(Stored records)
##########

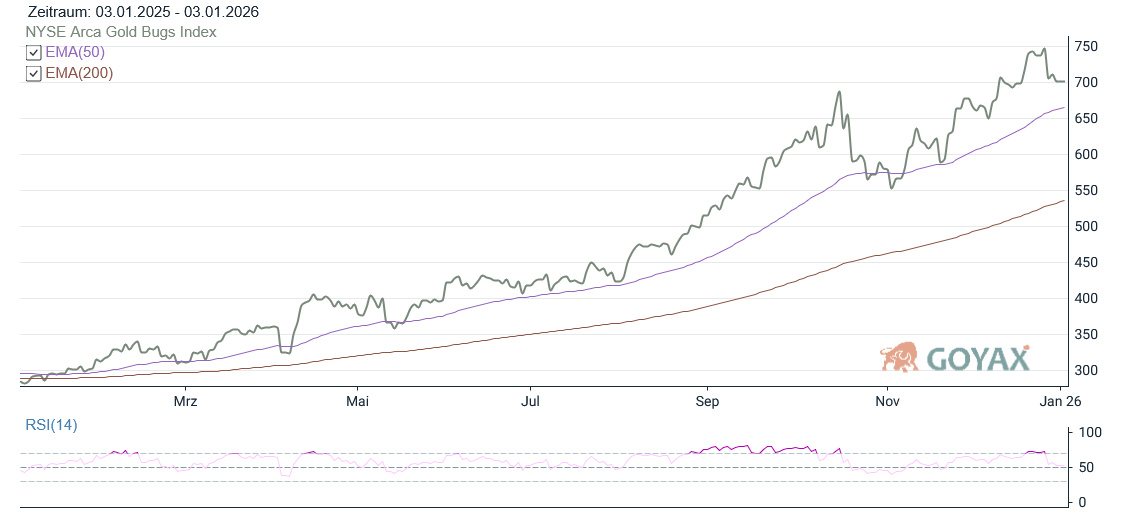Click the GOYAX bull logo icon
Viewport: 1140px width, 513px height.
(x=899, y=357)
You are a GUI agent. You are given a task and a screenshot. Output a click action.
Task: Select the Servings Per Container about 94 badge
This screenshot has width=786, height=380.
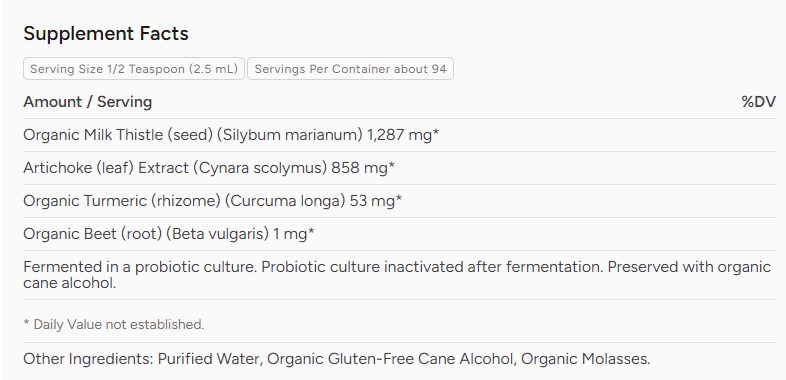pyautogui.click(x=350, y=69)
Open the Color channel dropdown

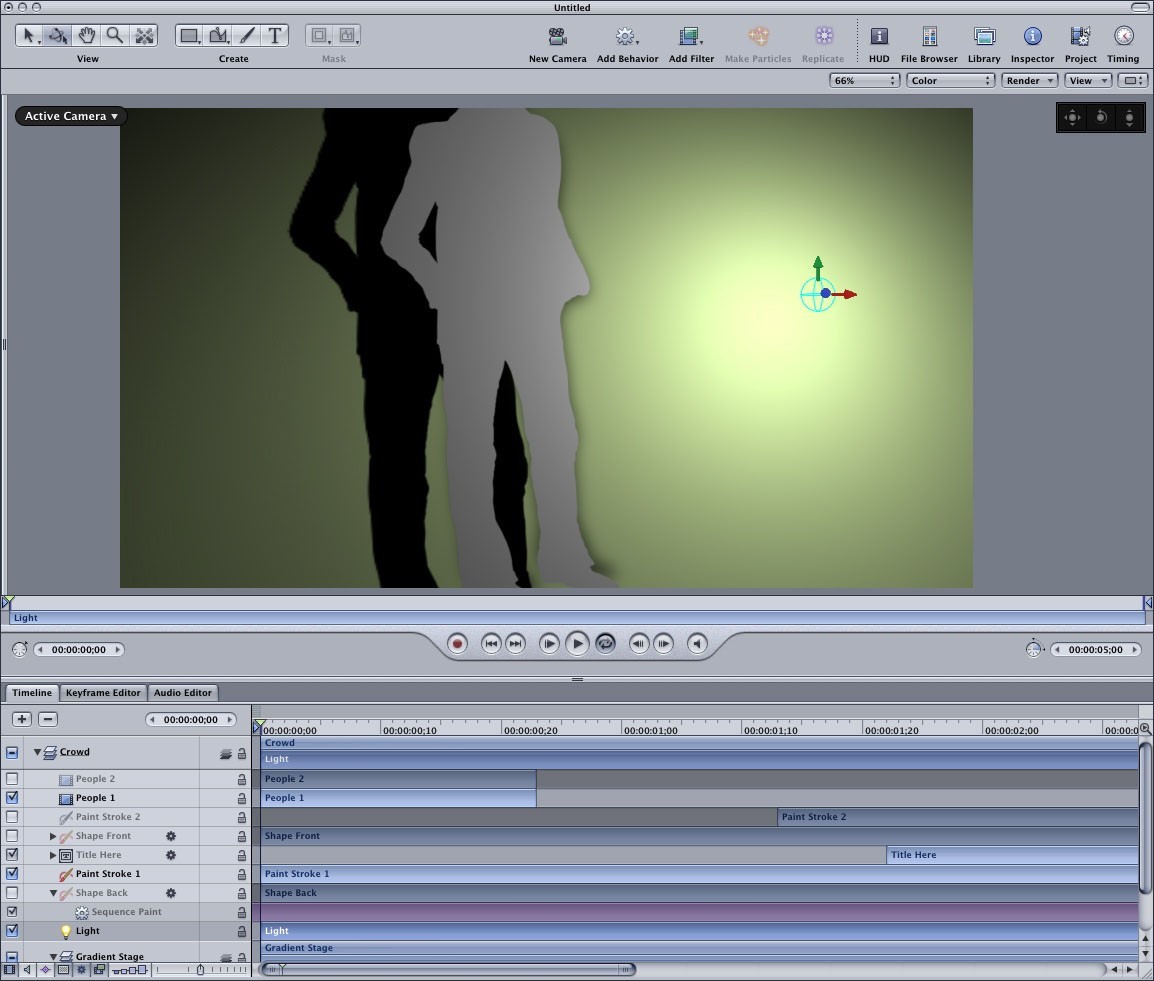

##########

_Work order_: Print exactly, and print only, the lines from the line with "You are a GUI" through the last line of the entries, both ends included. No pictures belong in the result.

_Output of the task_:
You are a GUI agent. You are given a task and a screenshot. Output a click action.
Task: Select the Servings Per Container about 94 badge
This screenshot has width=786, height=380.
pyautogui.click(x=350, y=69)
Open the Color channel dropdown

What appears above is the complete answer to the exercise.